With the emergence of Cloud computing and the rise of Big Data analytics the role of information security has become more important at the same time as the ‘status quo’ of security patrolled silos and systems are being opened up.

In risk terms the problem focus has shifted from on premise managed systems to off premise environments where the management of the infrastructure and systems is carried out by outsiders. Users are accessing corporate systems on a variety of devices and in a variety of workplaces.

To further complicate this pattern, many organisation information stores are not exclusively on or off premise, but both in a hybrid architecture implementation.

The goal of Information Security still remains the same, namely to protect the Confidentiality, Integrity and Accessibility of the information to authorised users.

‘Classic’ Network Centric Information Security

Information in networked or on premise systems is normally secured using a layered approach to the interaction between systems.
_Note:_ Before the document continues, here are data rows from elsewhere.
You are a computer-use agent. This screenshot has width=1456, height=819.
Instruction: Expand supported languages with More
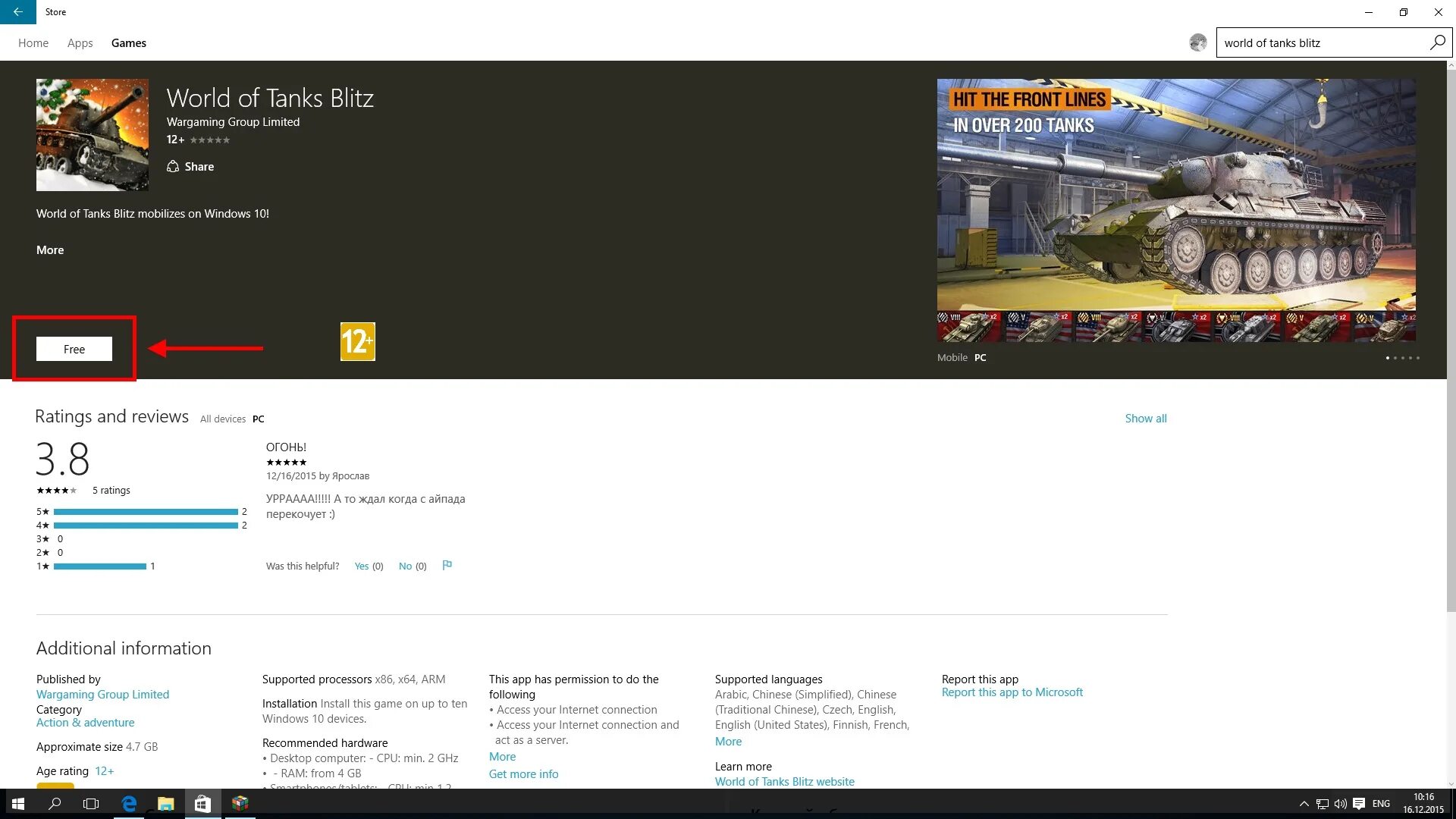click(728, 741)
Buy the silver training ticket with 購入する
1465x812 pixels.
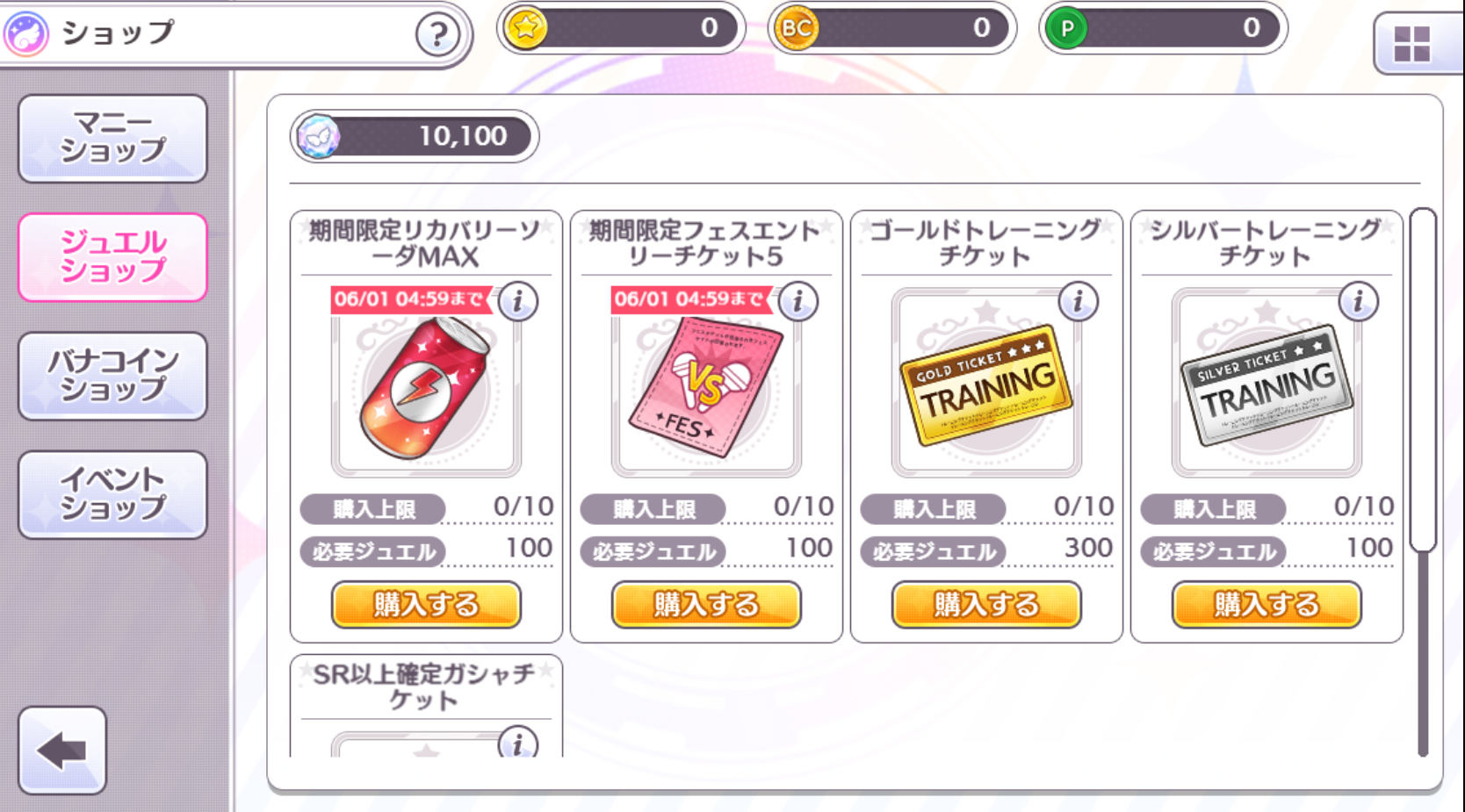[x=1267, y=604]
This provides a ‘Defence-In-Depth’ approach to the protection of information, with controls and protections implemented at each level of the model to ensure that potential attackers have to circumvent different layers of security to gain access to information.

Controls are implemented on both the sending and receiving networks to ensure secure information communication between the two.

On premise systems are usually under the management of IT operations and they communicate with business owners and managers to implement policy, procedures and monitoring of system access by implementing controls at each layer.


However, the number and frequency of breaches has increased steadily over time, to the point which it is probable that most organisations would be breached at some point. This has been brought about in part by

  • The complexity of managing the layered approach.
  • Layers are usually managed separately by operations, development and helpdesk as well as business users.
  • Outsourcing part or all of the management of systems to other organisations.
  • The opening up of organisation business processes to include trading partners or third parties and the emergence of value creation networks that span several organisations.
  • The primacy of network availability, without which Denial of Service occurs, means that there is insufficient consideration of security at application design time.

Security for Cloud and Big Data Systems

Data held in big data systems consists of a mixture of data sources of varying types of maturity, from cloud hosted database systems that contain curated structured data to completely unstructured data files in many formats. Big data is characterised by data that exhibits the 3V’s (Volume, Velocity and Variability).

Data Variability

The more structured data is subject to ‘schema on write’ enabling fields to be identified and classified according to their sensitivity. This data has often been cleansed and transformed, as happens in data warehouses.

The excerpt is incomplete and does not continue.